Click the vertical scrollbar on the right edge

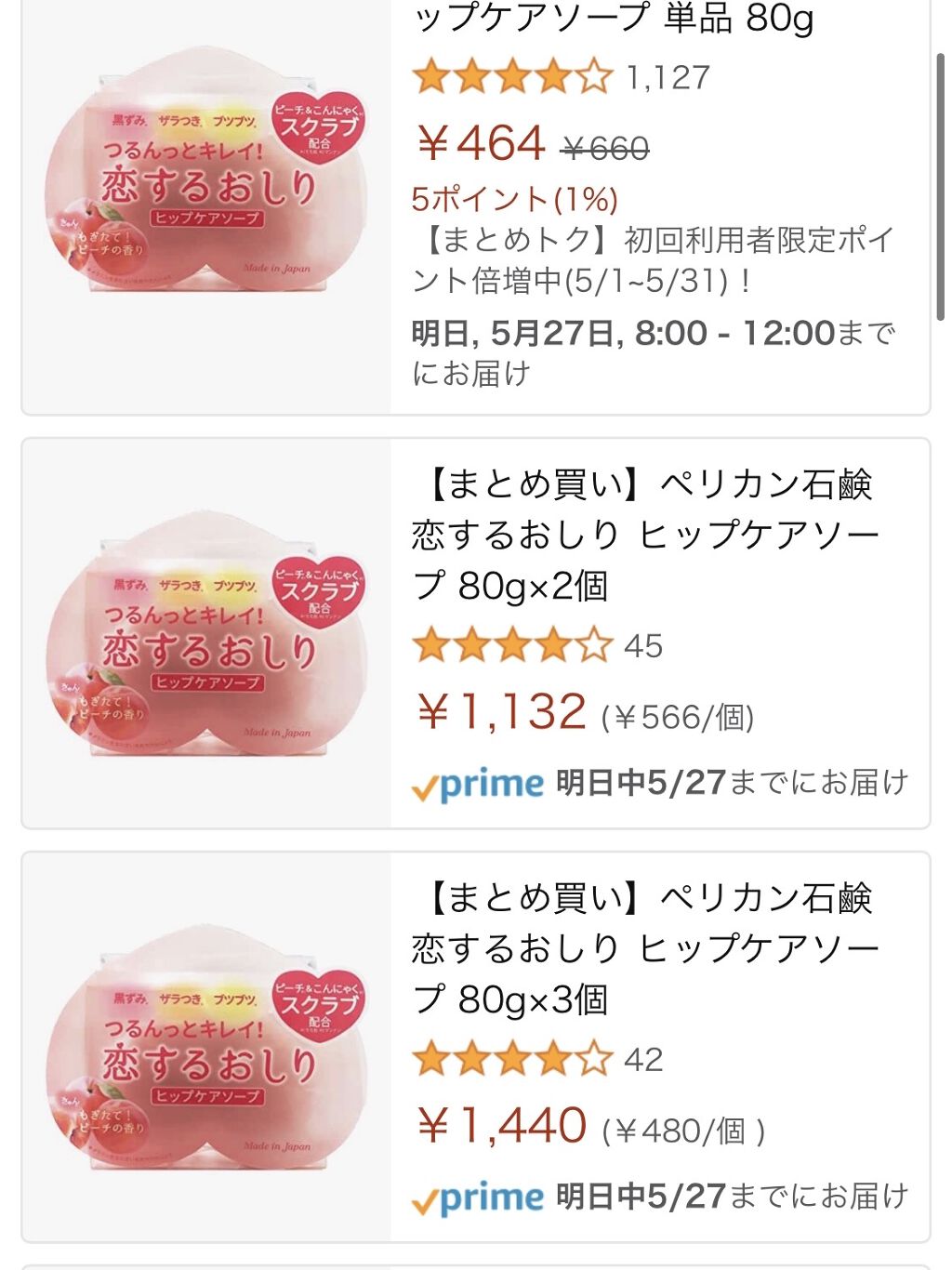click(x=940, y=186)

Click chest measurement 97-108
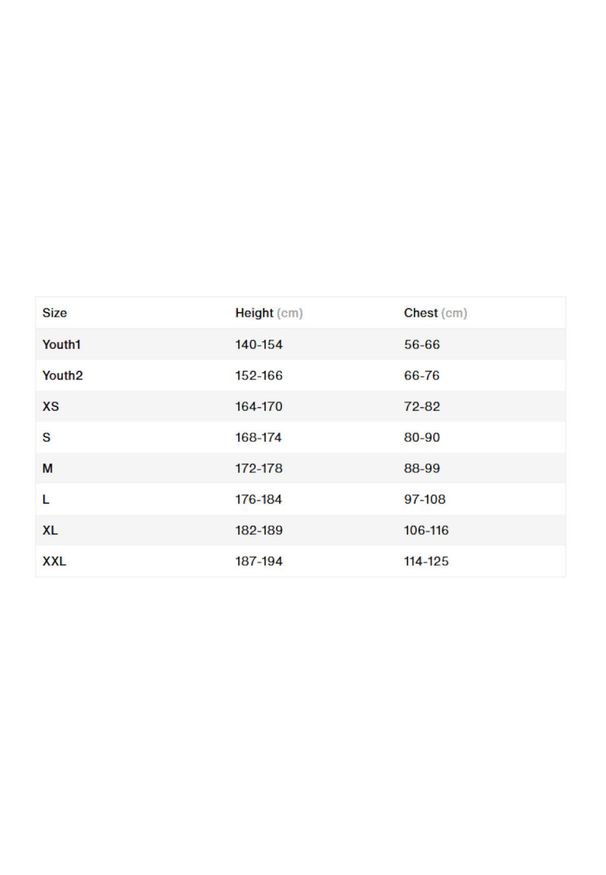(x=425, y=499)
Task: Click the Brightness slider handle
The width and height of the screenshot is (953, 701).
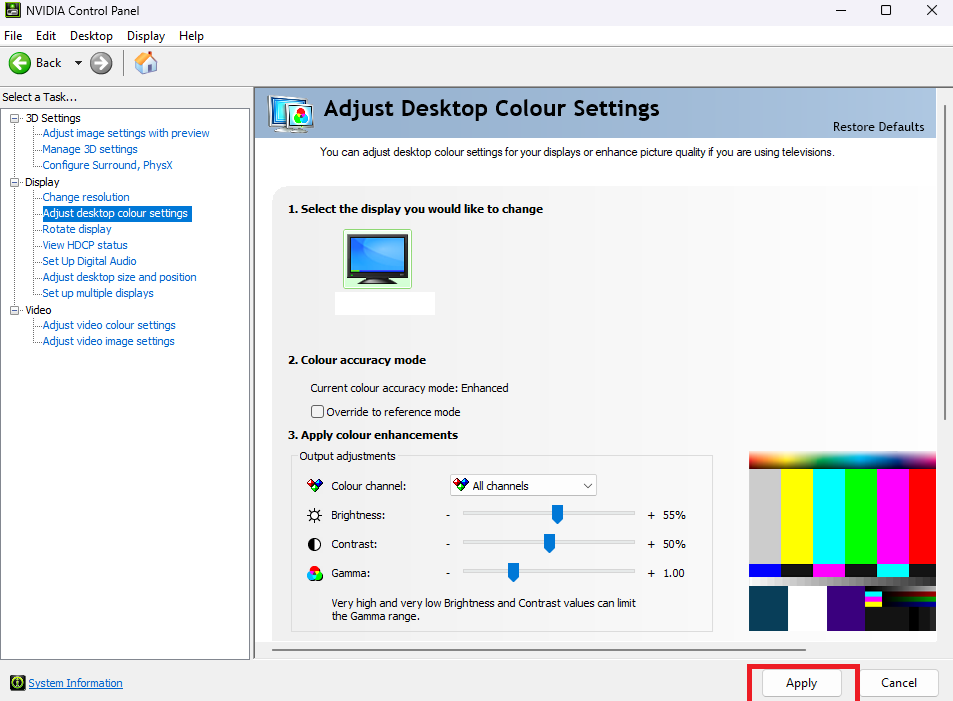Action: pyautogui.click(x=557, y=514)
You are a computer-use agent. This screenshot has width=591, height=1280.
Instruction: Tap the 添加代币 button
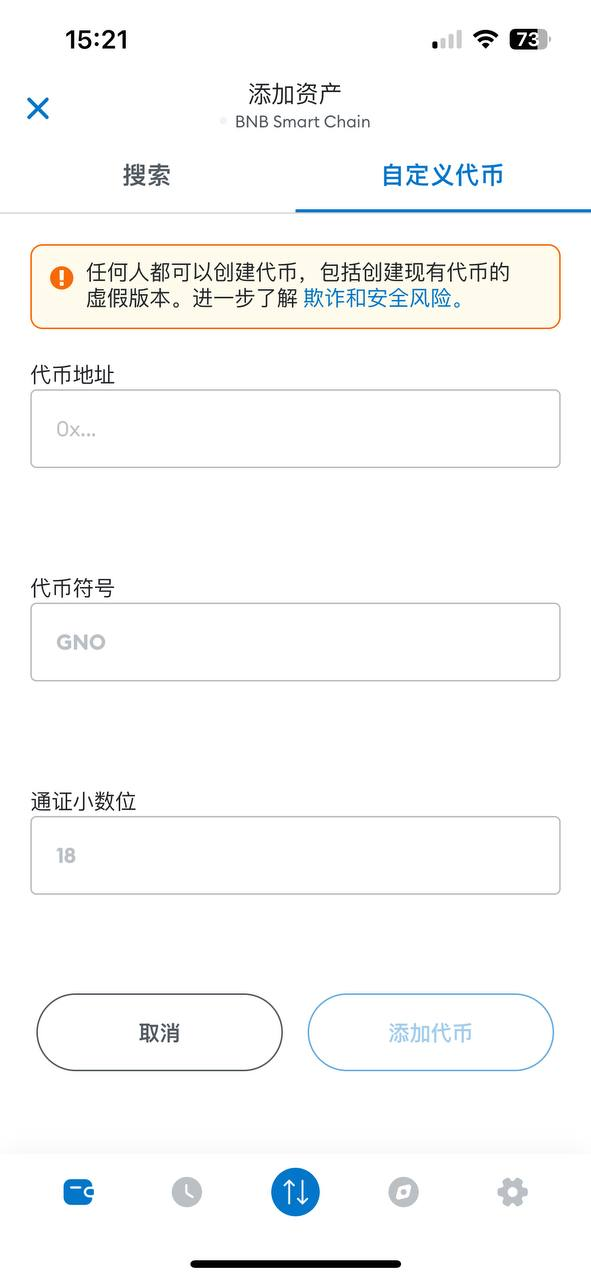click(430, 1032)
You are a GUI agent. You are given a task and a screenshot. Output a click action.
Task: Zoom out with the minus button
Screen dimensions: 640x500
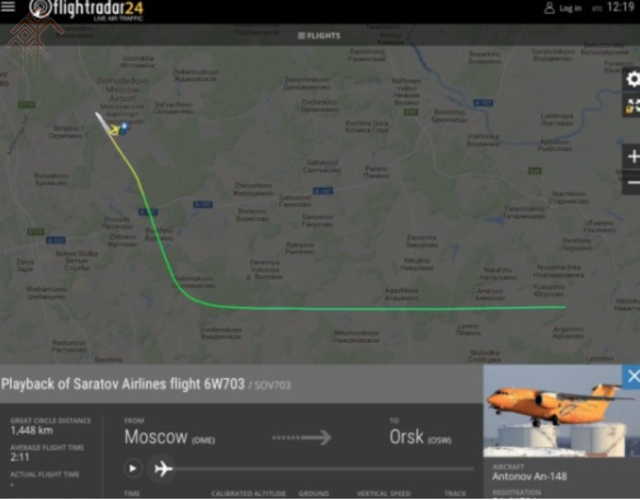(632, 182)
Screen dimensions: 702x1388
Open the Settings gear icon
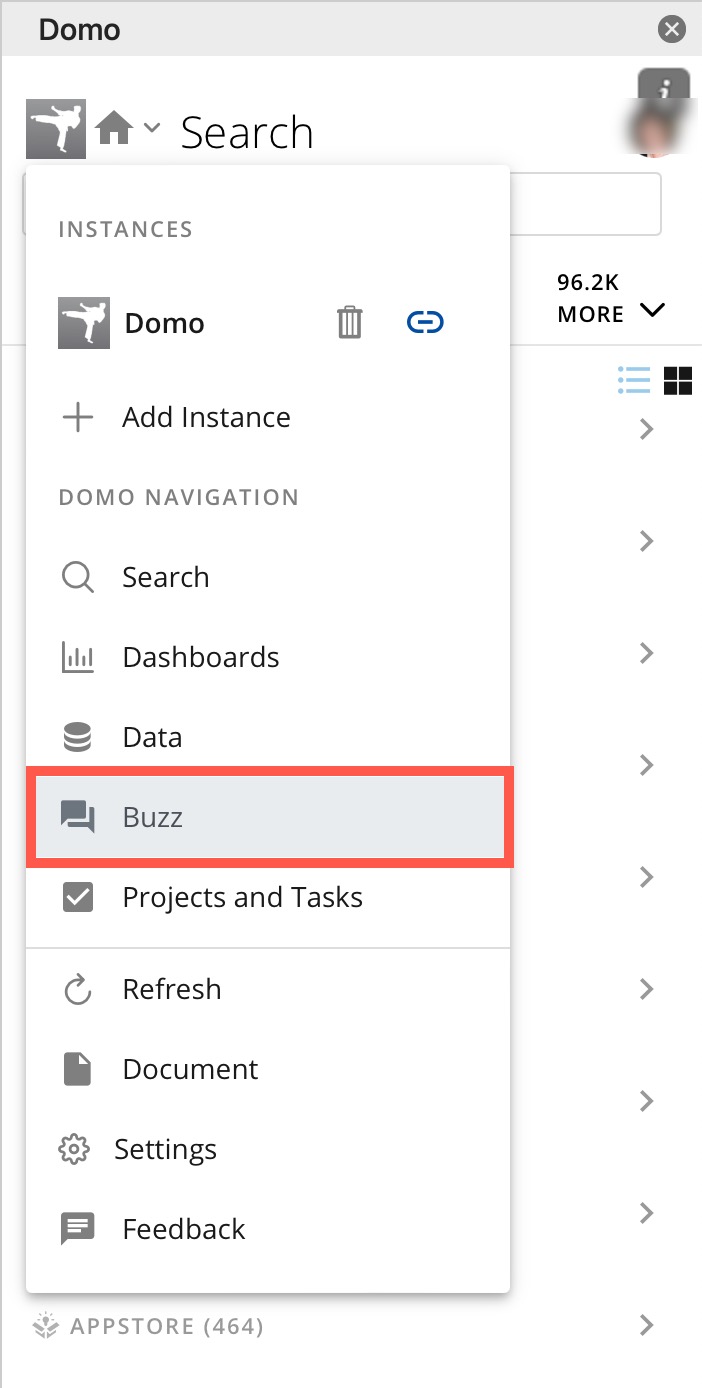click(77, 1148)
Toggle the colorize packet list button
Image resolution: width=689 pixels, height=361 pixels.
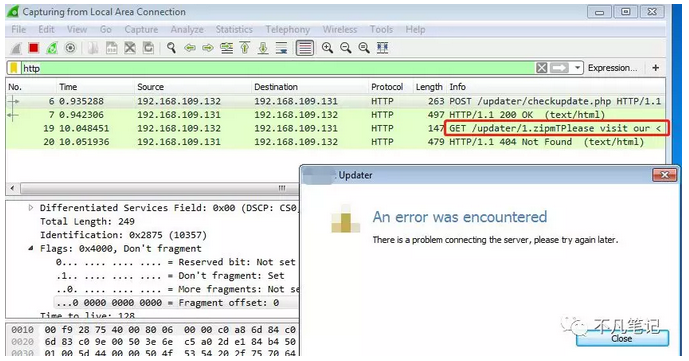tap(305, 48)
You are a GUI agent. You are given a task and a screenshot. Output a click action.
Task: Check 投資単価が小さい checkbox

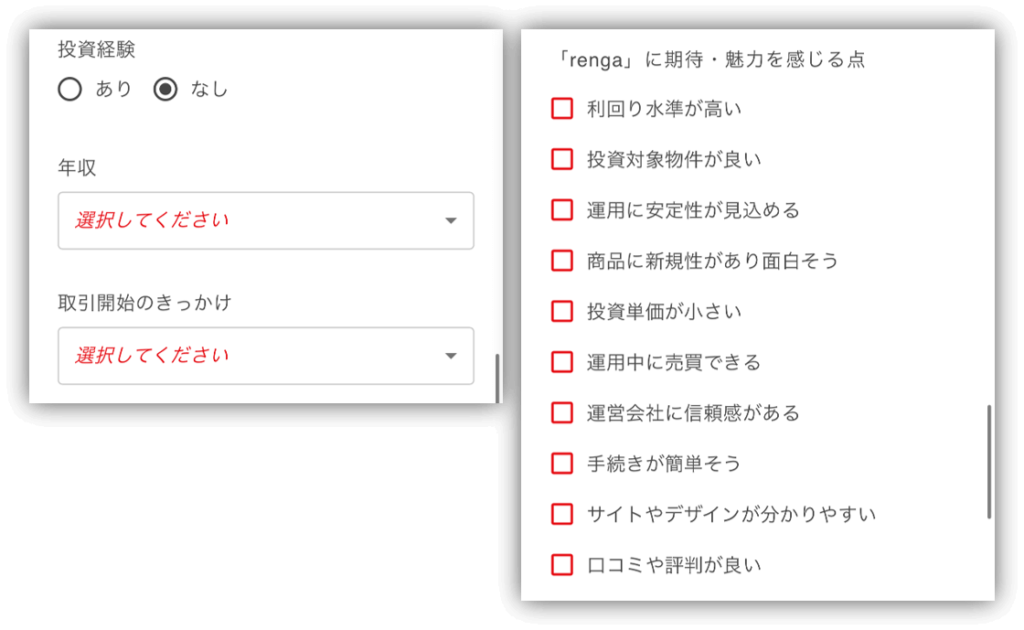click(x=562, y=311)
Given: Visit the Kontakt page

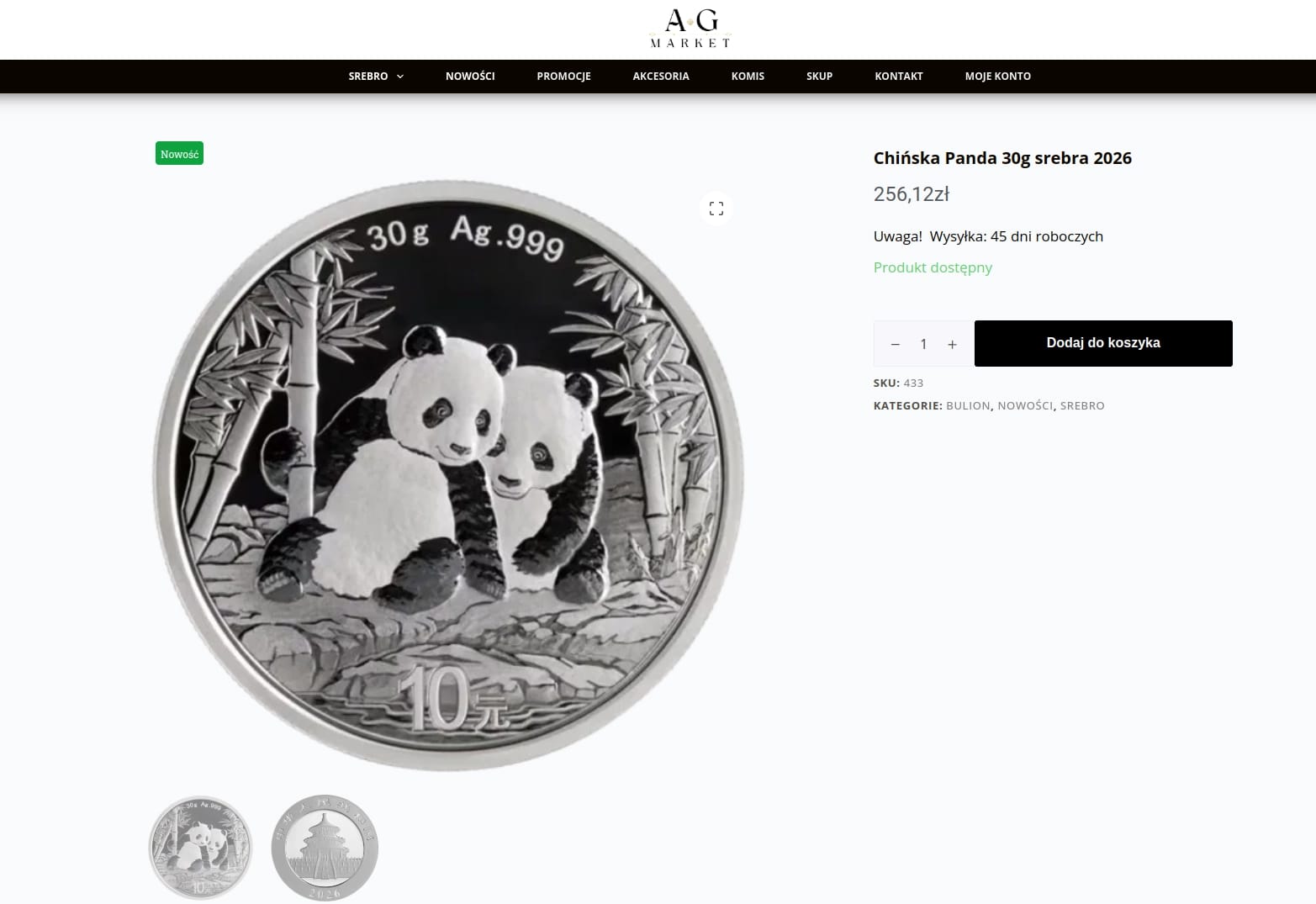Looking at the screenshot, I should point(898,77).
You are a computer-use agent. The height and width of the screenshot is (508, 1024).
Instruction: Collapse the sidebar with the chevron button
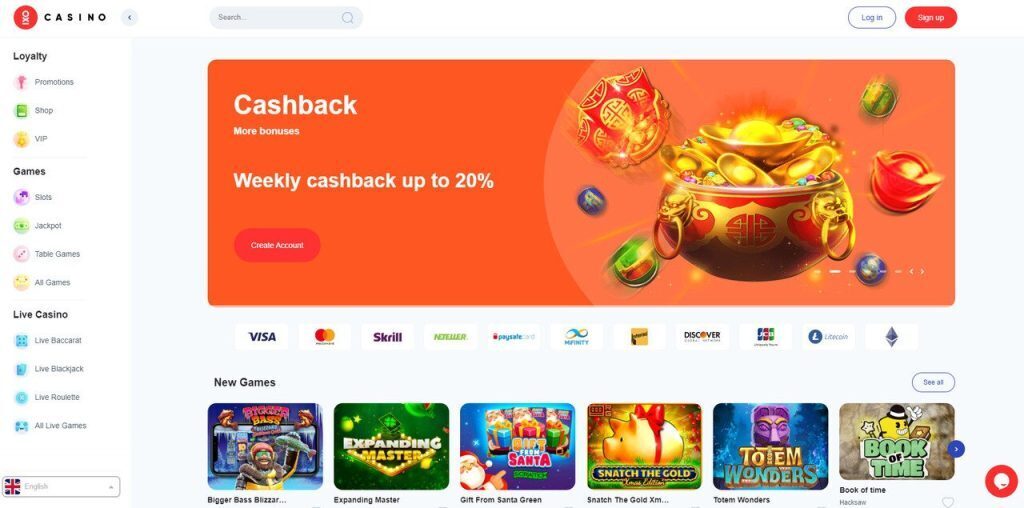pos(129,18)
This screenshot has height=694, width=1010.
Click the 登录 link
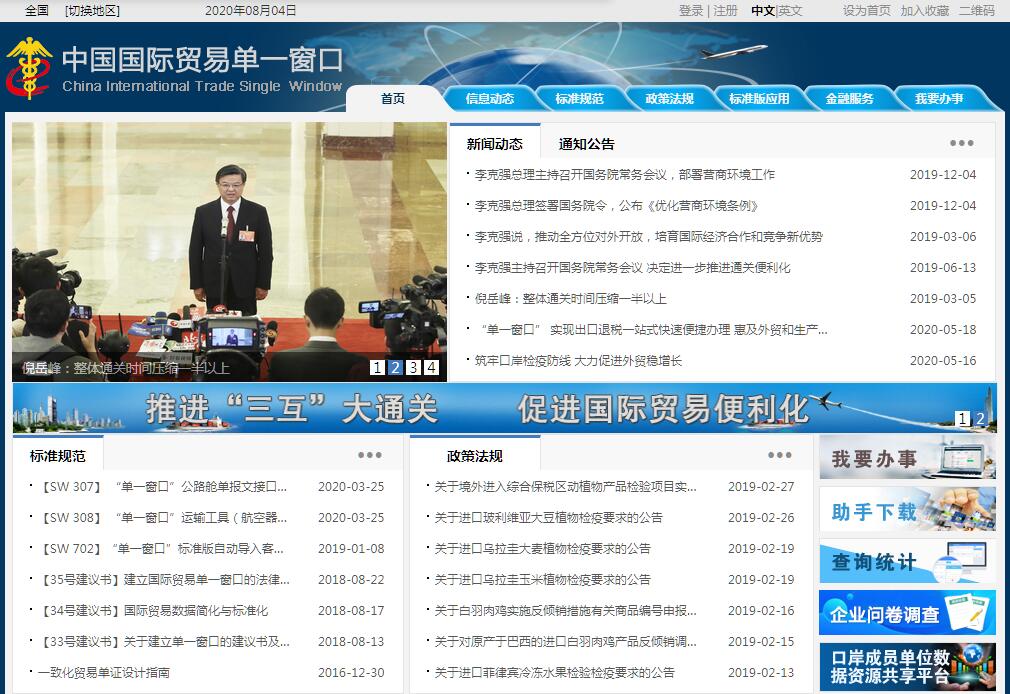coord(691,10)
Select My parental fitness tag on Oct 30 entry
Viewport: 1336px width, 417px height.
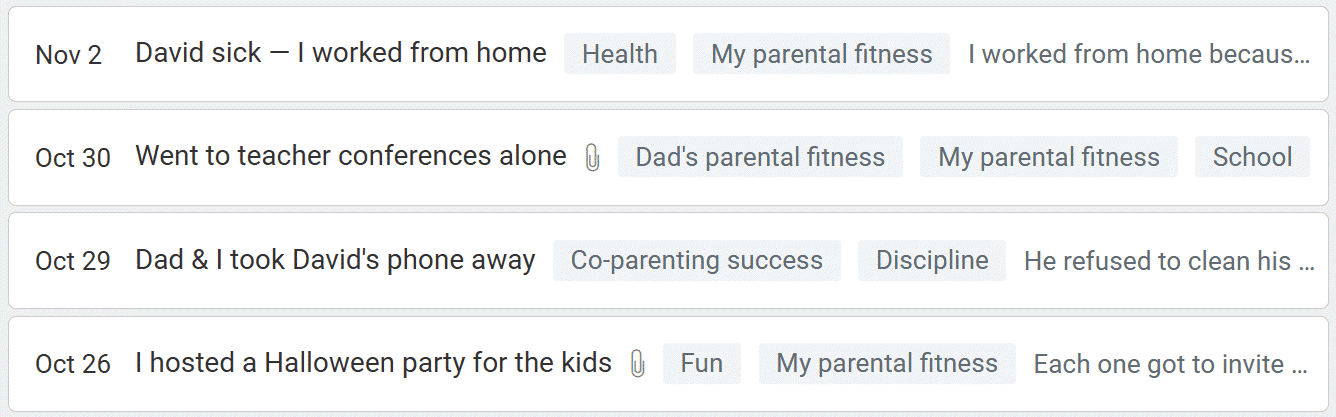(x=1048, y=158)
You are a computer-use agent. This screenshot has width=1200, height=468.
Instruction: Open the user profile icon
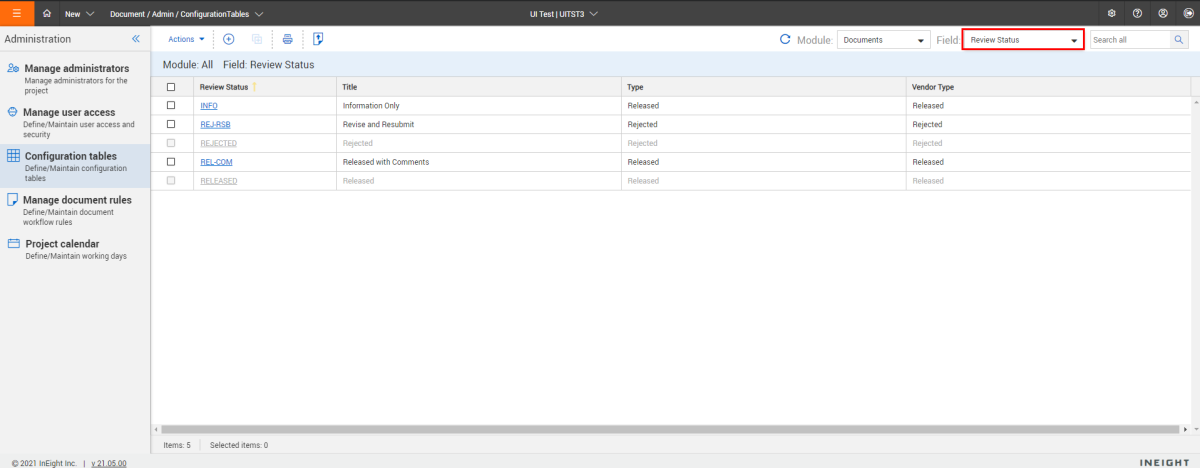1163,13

Directions: Give the lines from the one containing "has width=1200, height=468." through the final line of the material again, exactly and in full, but without pictures.

Response to this task:
You are a computer-use agent. This screenshot has width=1200, height=468.
Instruction: Open the user profile icon
1163,13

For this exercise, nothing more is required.